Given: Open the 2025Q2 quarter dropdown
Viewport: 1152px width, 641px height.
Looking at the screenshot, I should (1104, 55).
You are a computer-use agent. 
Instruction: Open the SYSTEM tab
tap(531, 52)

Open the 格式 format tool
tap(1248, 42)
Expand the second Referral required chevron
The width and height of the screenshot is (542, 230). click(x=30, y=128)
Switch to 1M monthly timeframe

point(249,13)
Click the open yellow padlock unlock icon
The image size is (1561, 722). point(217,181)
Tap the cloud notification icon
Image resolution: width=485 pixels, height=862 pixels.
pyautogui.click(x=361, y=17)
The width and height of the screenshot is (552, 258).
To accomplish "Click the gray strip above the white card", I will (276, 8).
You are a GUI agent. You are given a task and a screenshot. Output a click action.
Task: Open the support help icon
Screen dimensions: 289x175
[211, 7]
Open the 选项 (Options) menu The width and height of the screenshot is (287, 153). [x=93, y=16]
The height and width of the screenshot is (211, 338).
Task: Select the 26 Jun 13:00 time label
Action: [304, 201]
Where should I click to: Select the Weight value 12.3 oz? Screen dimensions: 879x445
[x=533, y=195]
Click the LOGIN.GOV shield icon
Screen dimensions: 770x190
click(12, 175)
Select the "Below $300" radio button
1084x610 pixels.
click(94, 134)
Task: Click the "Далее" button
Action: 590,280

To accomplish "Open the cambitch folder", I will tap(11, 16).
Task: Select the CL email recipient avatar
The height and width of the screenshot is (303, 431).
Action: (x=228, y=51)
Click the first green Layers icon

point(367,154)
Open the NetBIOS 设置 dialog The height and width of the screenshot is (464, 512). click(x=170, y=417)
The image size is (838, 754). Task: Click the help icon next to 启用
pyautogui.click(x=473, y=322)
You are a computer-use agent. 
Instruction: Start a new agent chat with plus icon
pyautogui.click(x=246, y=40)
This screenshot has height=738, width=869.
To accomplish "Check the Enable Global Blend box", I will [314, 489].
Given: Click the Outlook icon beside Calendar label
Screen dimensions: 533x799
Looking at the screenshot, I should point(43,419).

- - - - - - -

Repeat the records above exactly, with nothing left out.

[REPLY TO THE EXERCISE]
Given: Open the 2025Q2 quarter dropdown
Viewport: 1152px width, 641px height.
Looking at the screenshot, I should (1104, 55).
You are a computer-use agent. 
Instruction: Open the SYSTEM tab
tap(531, 52)

Open the 格式 format tool
tap(1248, 42)
Expand the second Referral required chevron
The width and height of the screenshot is (542, 230). click(x=30, y=128)
Switch to 1M monthly timeframe

point(249,13)
Click the open yellow padlock unlock icon
The image size is (1561, 722). point(217,181)
Tap the cloud notification icon
Image resolution: width=485 pixels, height=862 pixels.
pyautogui.click(x=361, y=17)
The width and height of the screenshot is (552, 258).
To accomplish "Click the gray strip above the white card", I will (276, 8).
You are a GUI agent. You are given a task and a screenshot. Output a click action.
Task: Open the support help icon
Screen dimensions: 289x175
[211, 7]
Open the 选项 (Options) menu The width and height of the screenshot is (287, 153). [x=93, y=16]
The height and width of the screenshot is (211, 338).
Task: Select the 26 Jun 13:00 time label
Action: [304, 201]
Where should I click to: Select the Weight value 12.3 oz? Screen dimensions: 879x445
[x=533, y=195]
Click the LOGIN.GOV shield icon
Screen dimensions: 770x190
click(12, 175)
Select the "Below $300" radio button
1084x610 pixels.
click(94, 134)
Task: Click the "Далее" button
Action: 590,280

To accomplish "Open the cambitch folder", I will tap(11, 16).
Task: Select the CL email recipient avatar
The height and width of the screenshot is (303, 431).
Action: (x=228, y=51)
Click the first green Layers icon

point(367,154)
Open the NetBIOS 设置 dialog The height and width of the screenshot is (464, 512). click(x=170, y=417)
The image size is (838, 754). Task: Click the help icon next to 启用
pyautogui.click(x=473, y=322)
You are a computer-use agent. 
Instruction: Start a new agent chat with plus icon
pyautogui.click(x=246, y=40)
This screenshot has height=738, width=869.
To accomplish "Check the Enable Global Blend box", I will [314, 489].
Given: Click the Outlook icon beside Calendar label
Screen dimensions: 533x799
Looking at the screenshot, I should point(43,419).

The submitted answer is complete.